豪州、台湾有事なら米国支援 中国を牽制

オーストラリアのアボット元首相(ロイター)
オーストラリアのアボット元首相(ロイター)

【シンガポール=森浩】オーストラリアが台湾有事の際、米国と共同歩調をとる姿勢を示した。豪州は米英と安全保障協力の枠組み「AUKUS(オーカス)」を創設するなど、中国を念頭にインド太平洋地域の安定に関与する姿勢を強めている。国内には対中融和論もある中、台湾への軍事行動を座視しない姿勢を鮮明にし、中国の動きを牽制(けんせい)した形だ。

ダットン国防相は12日付の地元紙オーストラリアン(電子版)のインタビューで、米国が台湾防衛のために軍を投入した場合、同盟国である豪州がその軍事行動に参加しないことは「考えられない」と述べた。「高いレベルの準備と、より大きな抑止力を確保する必要がある」とも話し、中国への対抗を念頭に軍備増強を進める意向も示した。

ダットン氏の発言は、中国に融和的なキーティング元首相の発言に反応したものだ。キーティング氏は10日、台湾問題は「豪州の重要な関心事ではない」と述べた上で、米中が台湾をめぐって戦争になっても豪州に参加する義務はないと述べていた。

ダットン氏はモリソン首相率いる自由党の保守グループの中心的人物で、これまでも対中警戒論を発信してきた。地元紙シドニー・モーニング・ヘラルド(電子版)は「ダットン氏は(台湾有事という)最悪の事態に備えるために議論を進めたい考えだ。発言の重みは大きい」と指摘した。

豪州は新型コロナウイルスの発生起源について独立機関による調査を要求したことを契機に中国との関係が冷え込む一方、同じ民主主義の価値観を共有する台湾との連携強化を図っている。

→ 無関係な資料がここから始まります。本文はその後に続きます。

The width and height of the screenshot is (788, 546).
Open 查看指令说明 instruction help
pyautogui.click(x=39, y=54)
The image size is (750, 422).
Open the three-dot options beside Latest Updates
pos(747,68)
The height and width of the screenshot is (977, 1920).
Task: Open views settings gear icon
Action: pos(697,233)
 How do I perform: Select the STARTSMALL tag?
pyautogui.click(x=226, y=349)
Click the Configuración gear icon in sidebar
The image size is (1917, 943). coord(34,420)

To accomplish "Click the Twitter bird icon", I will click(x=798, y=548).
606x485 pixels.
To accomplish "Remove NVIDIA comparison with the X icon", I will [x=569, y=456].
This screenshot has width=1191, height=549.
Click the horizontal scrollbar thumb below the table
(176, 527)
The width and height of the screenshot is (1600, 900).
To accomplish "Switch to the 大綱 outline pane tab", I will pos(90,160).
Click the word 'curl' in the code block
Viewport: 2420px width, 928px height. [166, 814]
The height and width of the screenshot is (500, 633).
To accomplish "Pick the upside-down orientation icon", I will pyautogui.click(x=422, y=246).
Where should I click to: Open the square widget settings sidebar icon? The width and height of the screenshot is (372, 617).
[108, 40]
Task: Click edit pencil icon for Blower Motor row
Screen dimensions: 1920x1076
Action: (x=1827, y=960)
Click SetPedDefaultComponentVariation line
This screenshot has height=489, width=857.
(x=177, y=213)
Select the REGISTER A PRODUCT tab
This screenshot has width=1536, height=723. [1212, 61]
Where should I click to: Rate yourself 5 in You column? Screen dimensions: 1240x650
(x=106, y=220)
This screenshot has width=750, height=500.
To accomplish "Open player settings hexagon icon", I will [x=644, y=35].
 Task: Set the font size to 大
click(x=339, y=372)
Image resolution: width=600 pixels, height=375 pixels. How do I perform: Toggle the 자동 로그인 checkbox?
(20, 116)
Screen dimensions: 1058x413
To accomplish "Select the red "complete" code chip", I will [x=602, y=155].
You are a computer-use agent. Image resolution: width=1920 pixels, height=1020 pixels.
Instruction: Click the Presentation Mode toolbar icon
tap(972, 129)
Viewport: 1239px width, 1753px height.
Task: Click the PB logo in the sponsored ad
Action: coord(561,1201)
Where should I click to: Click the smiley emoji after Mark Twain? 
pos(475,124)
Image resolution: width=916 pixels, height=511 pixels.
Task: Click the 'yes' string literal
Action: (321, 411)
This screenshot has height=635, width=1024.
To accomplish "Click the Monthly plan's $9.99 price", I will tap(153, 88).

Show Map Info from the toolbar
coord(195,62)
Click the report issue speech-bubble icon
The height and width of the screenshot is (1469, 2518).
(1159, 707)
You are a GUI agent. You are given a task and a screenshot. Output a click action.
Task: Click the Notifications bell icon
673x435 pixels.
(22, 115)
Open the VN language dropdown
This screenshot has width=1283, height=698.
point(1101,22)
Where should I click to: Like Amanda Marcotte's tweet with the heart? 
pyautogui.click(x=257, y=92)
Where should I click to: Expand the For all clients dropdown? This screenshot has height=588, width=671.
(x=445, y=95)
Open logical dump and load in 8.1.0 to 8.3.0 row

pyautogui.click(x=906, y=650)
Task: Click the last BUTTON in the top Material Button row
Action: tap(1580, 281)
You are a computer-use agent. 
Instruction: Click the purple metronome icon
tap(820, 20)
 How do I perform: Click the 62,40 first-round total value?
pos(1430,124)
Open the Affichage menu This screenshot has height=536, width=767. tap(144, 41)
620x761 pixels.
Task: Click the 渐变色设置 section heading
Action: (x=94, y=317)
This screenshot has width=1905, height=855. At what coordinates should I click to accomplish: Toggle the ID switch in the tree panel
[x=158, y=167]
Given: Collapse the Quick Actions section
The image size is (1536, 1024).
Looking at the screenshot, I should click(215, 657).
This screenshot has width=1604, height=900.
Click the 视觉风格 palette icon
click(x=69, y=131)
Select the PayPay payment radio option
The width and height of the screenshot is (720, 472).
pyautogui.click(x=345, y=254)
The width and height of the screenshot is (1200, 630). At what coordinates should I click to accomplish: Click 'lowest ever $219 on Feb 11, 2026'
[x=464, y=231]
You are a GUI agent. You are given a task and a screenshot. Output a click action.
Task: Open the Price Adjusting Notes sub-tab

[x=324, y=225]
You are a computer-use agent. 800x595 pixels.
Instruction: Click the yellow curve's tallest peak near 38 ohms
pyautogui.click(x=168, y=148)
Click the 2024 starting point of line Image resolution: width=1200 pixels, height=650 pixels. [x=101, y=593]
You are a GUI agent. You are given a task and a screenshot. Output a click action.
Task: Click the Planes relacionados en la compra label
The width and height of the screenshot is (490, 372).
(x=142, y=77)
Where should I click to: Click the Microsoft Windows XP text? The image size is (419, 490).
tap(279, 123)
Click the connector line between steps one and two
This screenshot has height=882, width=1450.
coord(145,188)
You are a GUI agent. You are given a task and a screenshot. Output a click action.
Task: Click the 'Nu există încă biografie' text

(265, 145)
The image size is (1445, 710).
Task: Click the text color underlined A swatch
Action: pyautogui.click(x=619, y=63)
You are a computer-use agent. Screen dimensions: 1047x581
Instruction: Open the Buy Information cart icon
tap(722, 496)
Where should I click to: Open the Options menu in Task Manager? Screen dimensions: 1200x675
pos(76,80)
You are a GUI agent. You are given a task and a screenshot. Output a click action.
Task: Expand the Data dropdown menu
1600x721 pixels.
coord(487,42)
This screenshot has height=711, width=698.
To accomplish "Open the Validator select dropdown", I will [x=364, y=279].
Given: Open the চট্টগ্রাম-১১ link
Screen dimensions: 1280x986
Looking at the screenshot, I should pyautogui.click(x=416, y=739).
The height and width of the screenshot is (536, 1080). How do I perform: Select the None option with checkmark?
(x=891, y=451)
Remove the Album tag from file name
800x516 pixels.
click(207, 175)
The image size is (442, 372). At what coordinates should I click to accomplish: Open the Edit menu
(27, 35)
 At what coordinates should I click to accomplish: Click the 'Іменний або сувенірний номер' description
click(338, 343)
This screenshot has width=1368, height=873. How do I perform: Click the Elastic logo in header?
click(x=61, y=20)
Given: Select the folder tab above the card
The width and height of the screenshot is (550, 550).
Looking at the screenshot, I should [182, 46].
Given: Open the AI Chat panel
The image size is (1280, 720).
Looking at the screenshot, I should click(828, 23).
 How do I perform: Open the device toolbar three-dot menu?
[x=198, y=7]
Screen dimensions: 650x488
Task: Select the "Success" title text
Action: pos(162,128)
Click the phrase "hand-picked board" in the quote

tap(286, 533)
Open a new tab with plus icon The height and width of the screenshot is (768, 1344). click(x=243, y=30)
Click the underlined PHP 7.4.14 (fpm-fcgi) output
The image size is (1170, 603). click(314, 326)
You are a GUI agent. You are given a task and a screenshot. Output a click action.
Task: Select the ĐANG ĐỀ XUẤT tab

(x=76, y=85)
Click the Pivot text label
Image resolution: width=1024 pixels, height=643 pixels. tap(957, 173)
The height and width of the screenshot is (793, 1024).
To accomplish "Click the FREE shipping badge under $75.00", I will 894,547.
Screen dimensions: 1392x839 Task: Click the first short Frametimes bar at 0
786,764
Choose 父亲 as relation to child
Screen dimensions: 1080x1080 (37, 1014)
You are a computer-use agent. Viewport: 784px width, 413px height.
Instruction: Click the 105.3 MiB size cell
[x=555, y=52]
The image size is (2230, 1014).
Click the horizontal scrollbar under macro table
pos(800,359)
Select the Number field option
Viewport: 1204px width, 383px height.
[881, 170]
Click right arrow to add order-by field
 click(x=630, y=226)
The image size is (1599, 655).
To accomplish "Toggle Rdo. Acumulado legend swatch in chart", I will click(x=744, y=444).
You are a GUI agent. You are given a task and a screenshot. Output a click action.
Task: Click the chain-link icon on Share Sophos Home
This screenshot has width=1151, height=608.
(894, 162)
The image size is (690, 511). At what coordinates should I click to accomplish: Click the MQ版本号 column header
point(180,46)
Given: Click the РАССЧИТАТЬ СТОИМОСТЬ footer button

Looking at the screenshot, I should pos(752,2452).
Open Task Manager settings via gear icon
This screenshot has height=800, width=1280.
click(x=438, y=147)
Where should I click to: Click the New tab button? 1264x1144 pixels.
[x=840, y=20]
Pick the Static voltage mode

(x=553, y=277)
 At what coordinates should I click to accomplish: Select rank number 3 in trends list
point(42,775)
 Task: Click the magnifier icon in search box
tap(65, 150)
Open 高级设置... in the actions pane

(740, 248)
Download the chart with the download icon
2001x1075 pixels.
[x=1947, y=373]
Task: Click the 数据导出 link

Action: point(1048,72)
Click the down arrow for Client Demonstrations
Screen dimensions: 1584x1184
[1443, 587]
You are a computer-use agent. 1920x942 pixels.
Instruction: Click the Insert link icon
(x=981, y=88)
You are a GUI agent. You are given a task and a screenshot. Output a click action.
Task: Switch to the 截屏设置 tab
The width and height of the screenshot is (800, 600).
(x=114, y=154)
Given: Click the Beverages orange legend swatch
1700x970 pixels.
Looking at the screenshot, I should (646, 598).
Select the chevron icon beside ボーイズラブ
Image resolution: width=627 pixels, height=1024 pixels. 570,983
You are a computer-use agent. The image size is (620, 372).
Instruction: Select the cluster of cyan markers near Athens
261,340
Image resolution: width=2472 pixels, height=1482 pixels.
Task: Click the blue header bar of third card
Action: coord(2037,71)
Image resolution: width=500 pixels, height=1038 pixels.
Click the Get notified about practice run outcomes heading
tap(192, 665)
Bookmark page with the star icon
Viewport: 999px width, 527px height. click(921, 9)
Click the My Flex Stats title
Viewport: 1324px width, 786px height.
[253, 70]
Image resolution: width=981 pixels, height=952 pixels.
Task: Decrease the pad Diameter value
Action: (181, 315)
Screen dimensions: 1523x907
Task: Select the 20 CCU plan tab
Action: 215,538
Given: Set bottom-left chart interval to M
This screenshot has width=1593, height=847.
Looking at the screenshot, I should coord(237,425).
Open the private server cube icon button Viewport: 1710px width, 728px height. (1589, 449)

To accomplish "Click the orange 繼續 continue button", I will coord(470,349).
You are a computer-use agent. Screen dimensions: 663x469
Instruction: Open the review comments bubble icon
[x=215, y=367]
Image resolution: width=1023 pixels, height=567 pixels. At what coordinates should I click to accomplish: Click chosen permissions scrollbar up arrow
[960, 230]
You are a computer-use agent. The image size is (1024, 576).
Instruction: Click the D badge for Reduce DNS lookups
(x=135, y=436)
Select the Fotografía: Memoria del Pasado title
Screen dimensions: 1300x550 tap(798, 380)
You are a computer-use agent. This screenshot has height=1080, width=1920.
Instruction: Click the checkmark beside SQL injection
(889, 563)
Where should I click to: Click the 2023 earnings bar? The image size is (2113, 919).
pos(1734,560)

10月にはアボット元首相が台湾を訪問し、蔡英文総統と面会した。豪州メディアによると、アボット氏訪台は中国を刺激するため、政権内からも異論が出たというが、モリソン氏は外交関係のない台湾との連携を強めるために黙認した。

ダットン氏の発言について、中国共産党系メディア「環球時報」の胡錫進編集長はツイッターで「豪州が台湾海峡で戦うことになれば、中国が激しい攻撃を加えるだろう。豪州は台湾と米国のために犠牲になる覚悟をした方がいい」と強く反発した。